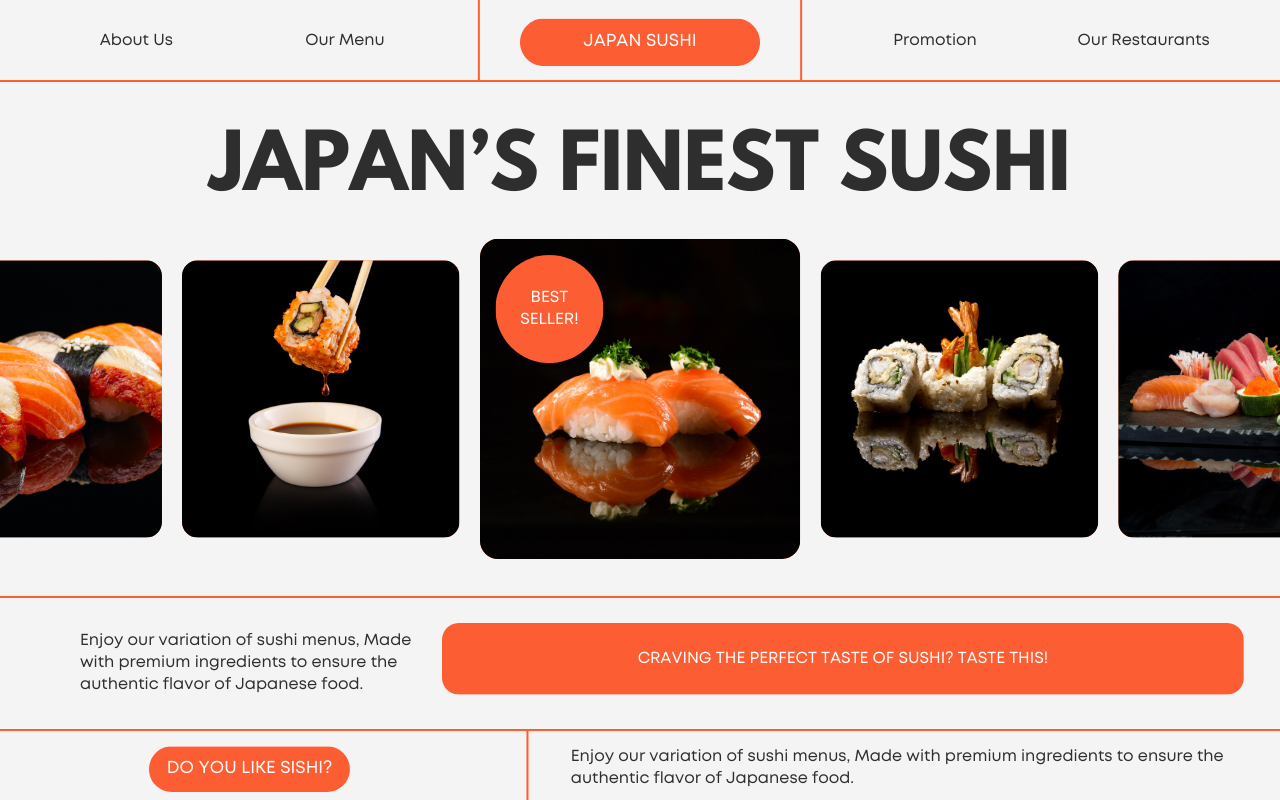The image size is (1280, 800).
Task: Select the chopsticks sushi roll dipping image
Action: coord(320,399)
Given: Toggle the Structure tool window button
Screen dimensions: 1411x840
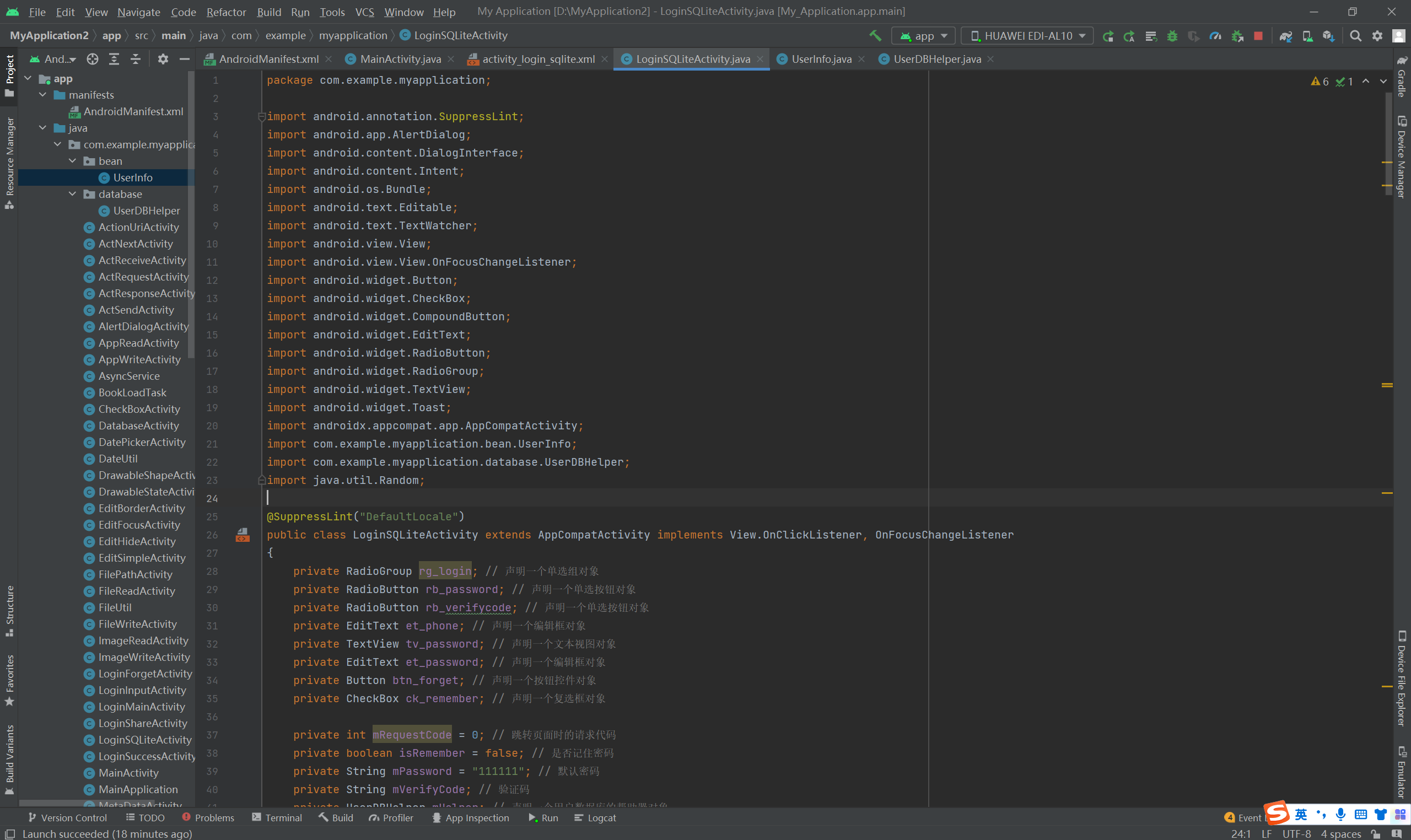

◆ ◆ ◆ ◆ ◆ ◆ ◆

* [Instruction]
Rewrite the data above, changing "Structure" to "Project" and keeping everything else as it is. Leave the pictures out of your answer.

* [Answer for this exercise]
The image size is (1280, 800).
Task: Select the chopsticks sushi roll dipping image
Action: coord(320,399)
Given: Toggle the Project tool window button
Screen dimensions: 1411x840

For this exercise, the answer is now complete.